Après le verdict du procès du ministre de la Justice, Éric Dupond-Moretti, le ministre du Travail, Olivier Dussopt a comparu toute la semaine pour favoritisme. Le timing n’aurait pas pu être plus parfait. Cette même semaine, Jérôme Cahuzac, ex-ministre du Budget, condamné, tente de faire son retour en politique. Avoir un pied en politique va-t-il de pair avec des déboires avec la justice ?

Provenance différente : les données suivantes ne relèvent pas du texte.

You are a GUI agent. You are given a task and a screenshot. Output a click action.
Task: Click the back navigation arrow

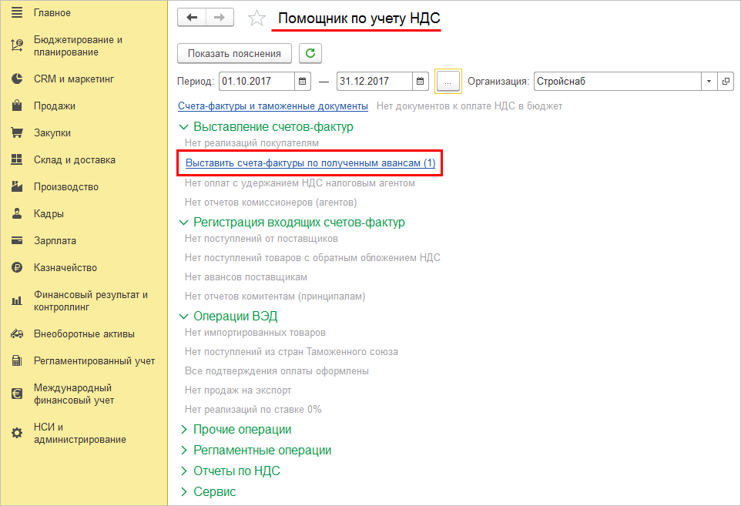192,18
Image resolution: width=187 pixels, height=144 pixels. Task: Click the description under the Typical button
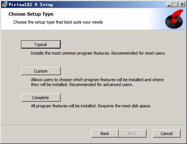click(x=99, y=53)
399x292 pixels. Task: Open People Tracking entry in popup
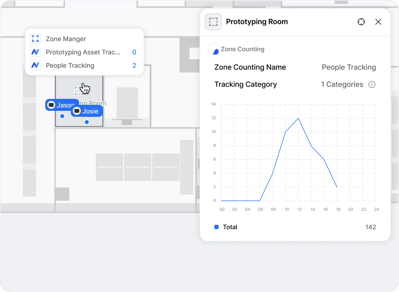[x=70, y=65]
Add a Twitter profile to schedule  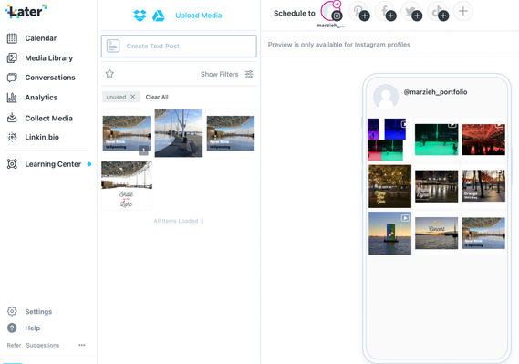(x=411, y=12)
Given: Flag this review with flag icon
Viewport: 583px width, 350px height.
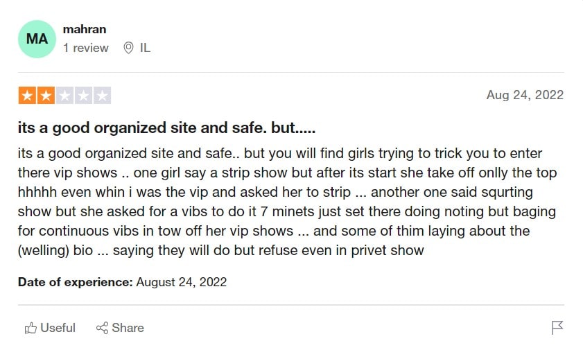Looking at the screenshot, I should (x=557, y=328).
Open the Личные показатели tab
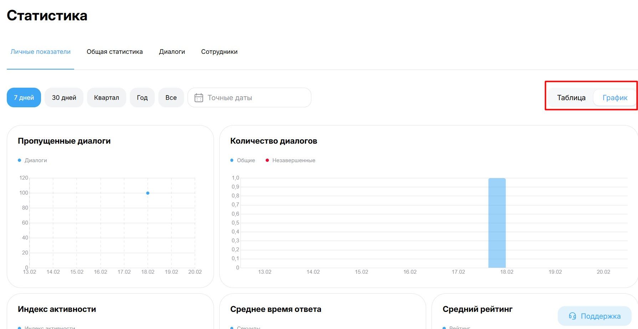 coord(40,52)
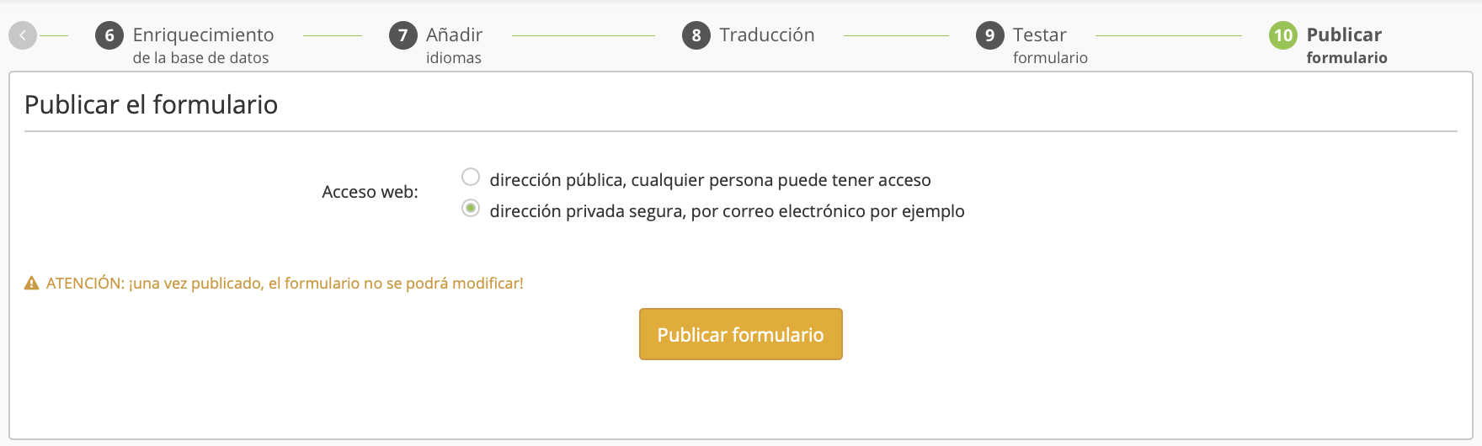The width and height of the screenshot is (1482, 446).
Task: Click the step 8 number circle
Action: pos(696,35)
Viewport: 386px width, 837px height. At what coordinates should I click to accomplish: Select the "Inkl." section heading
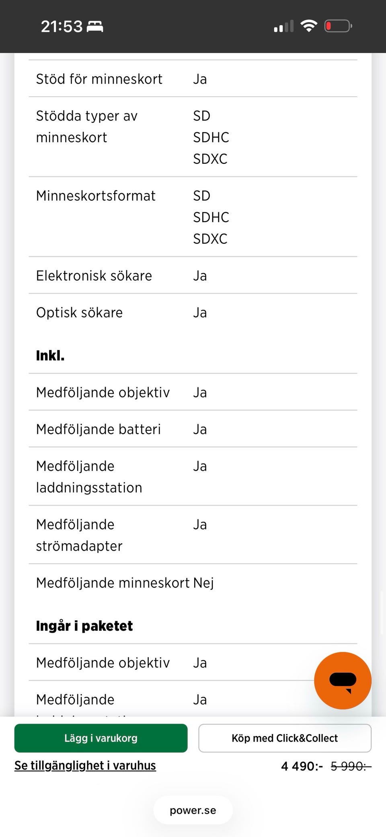pyautogui.click(x=50, y=356)
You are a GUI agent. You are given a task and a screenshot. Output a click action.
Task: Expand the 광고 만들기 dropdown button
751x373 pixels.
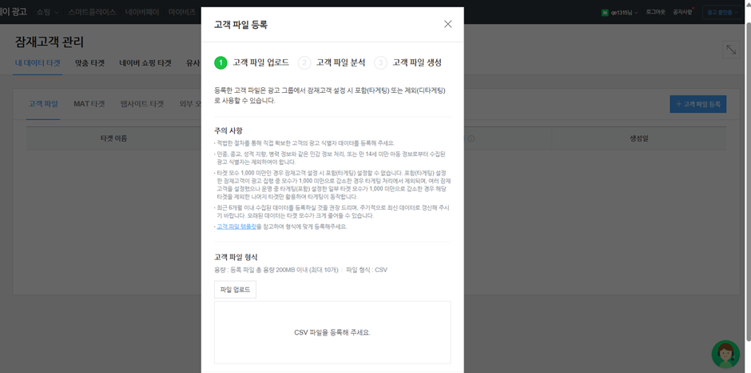coord(721,13)
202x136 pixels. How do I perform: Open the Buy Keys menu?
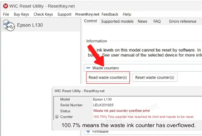click(x=21, y=14)
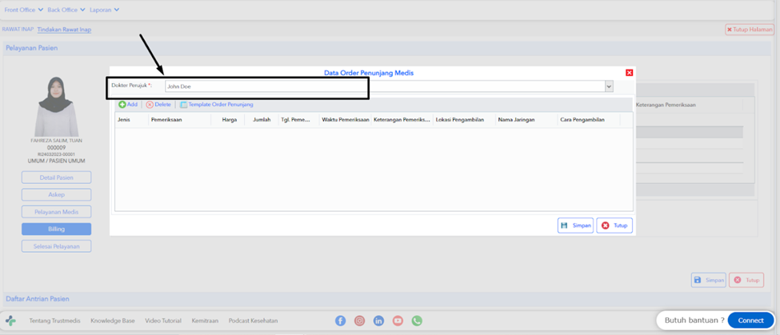Image resolution: width=780 pixels, height=335 pixels.
Task: Select the Tindakan Rawat Inap tab
Action: pos(64,30)
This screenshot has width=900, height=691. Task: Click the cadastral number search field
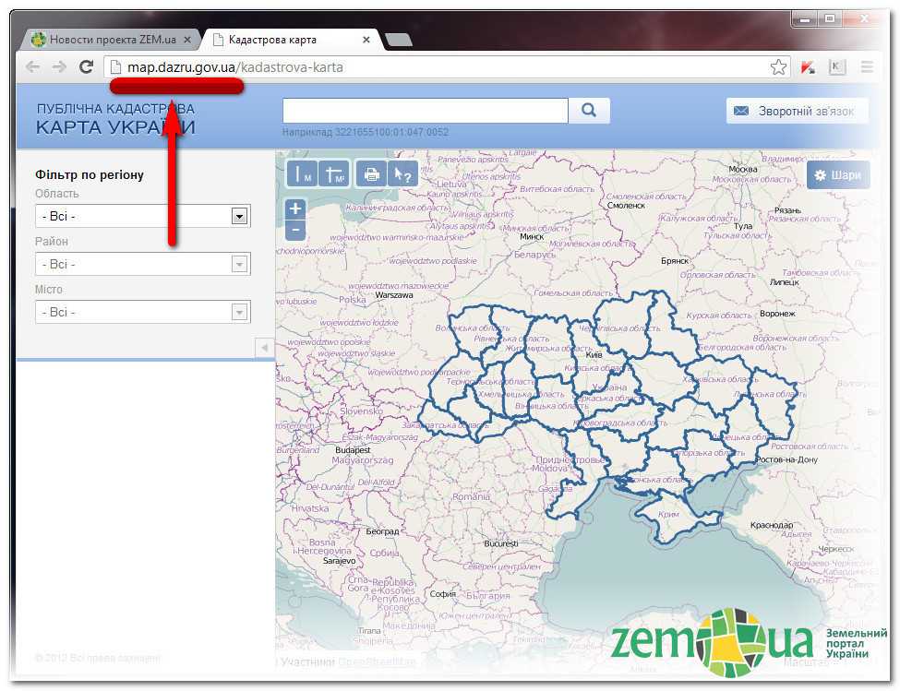point(425,111)
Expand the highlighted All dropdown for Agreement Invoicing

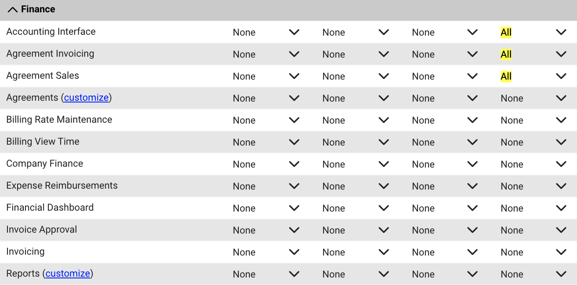pos(561,54)
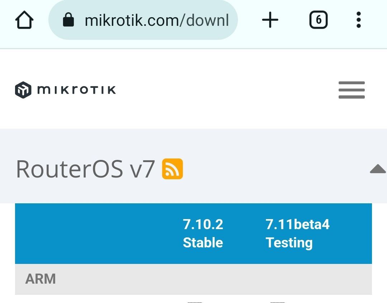Select the ARM architecture row
The width and height of the screenshot is (387, 303).
coord(193,279)
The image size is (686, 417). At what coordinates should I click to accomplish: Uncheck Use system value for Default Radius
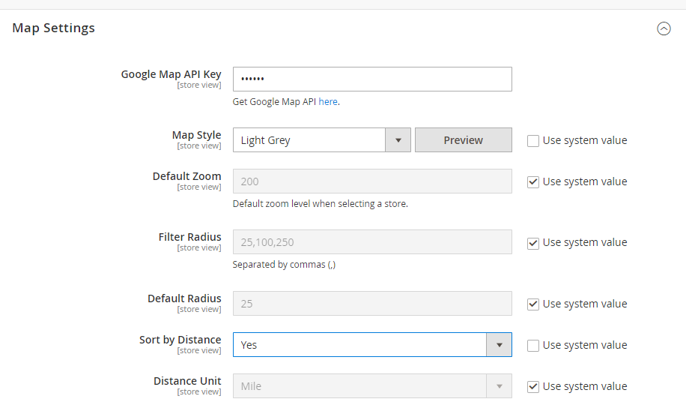click(x=533, y=304)
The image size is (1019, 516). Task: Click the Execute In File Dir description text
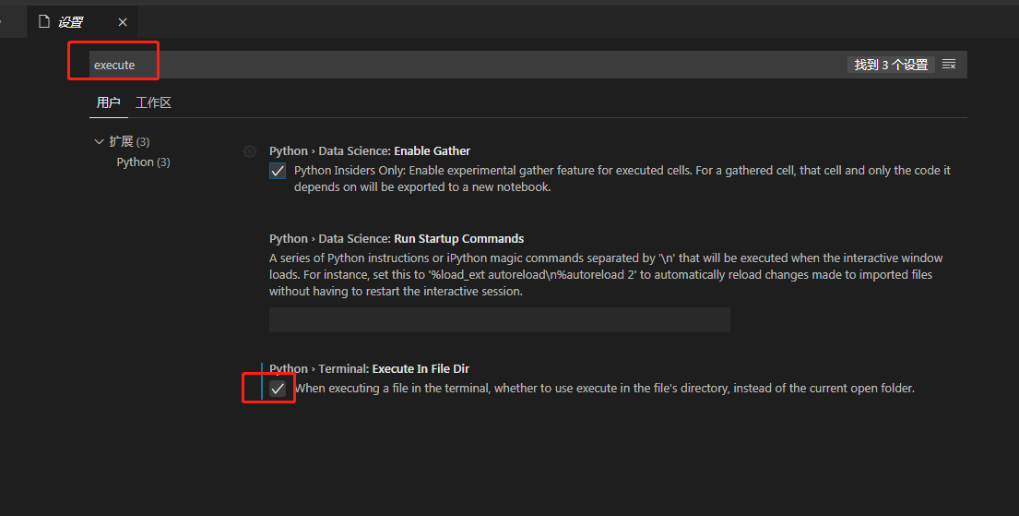point(604,389)
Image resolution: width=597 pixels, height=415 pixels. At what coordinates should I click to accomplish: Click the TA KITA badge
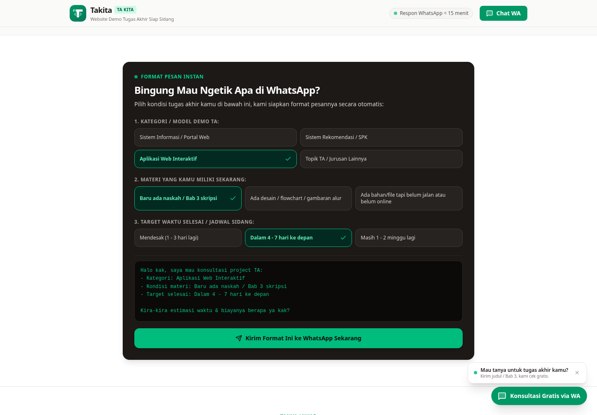tap(125, 10)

Petit rappel des faits, le garde des Sceaux Éric Dupond-Moretti, avait été soupçonné d’avoir profité de son poste pour régler ses comptes avec quatre magistrats qu’il avait critiqués du temps où il était avocat. Cependant, il a par la suite été déclaré non coupable de prise illégale d’intérêts devant la Cour de justice de la République (CJR). C’est d’ailleurs la seule instance à même de juger des ministres pour des faits commis au gouvernement. Il a donc été relaxé, le mercredi 29 novembre. Olivier Dussopt, lui, est poursuivi pour favoritisme. Il comparaît, depuis lundi 27 novembre, devant le tribunal correctionnel de Paris. Les faits qui lui sont reprochés, remontent à son mandat de maire d’Annonay, en Ardèche. Le verdict sera rendu mi-janvier. Mercredi dernier, dix mois d’emprisonnement avec sursis et 15 000 euros d’amende ont été requis.

Le tribunal, nouveau point de ralliement

Les accusations récentes ne s’arrêtent pas là. Souvenez-vous de cette accusation à l’encontre de Gérald Darmanin, l’actuel ministre de l’Intérieur. En effet, la chambre de l’instruction de la cour d’appel de Paris a confirmé, en janvier 2023, le non-lieu prononcé en faveur de Gérald Darmanin, accusé de viol par Sophie Patterson-Spatz. Cette dernière avait fait appel de l’ordonnance de non-lieu rendue par un juge d’instruction à Paris, le 8 juillet 2022, dans le cadre d’une enquête ouverte pour viols à l’été 2020. La même année que la nomination de Gérald Darmanin comme ministre de l’Intérieur.

Ainsi, M.Darmanin prenait part au gouvernement alors même qu’il était au cœur d’une enquête judiciaire. Il est d’ailleurs resté en poste sans être inquiété, durant les presque trois années d’instructions suivantes. Gérald Darmanin est loin d’être un cas isolé. Marine Le Pen candidate à l’élection présidentielle de 2022 et actuelle députée RN (Rassemblement National) du Pas-de-Calais, est accusée de détournement de fonds publics. Alors même qu’en 2020, puis en appel en 2023, le RN, à l’époque sous sa présidence, a été condamné pour « recel d’abus de biens sociaux », dans l’affaire des kits de campagne utilisés par les candidats du parti lors des élections législatives de 2012. Le tout dans l’indifférence la plus totale.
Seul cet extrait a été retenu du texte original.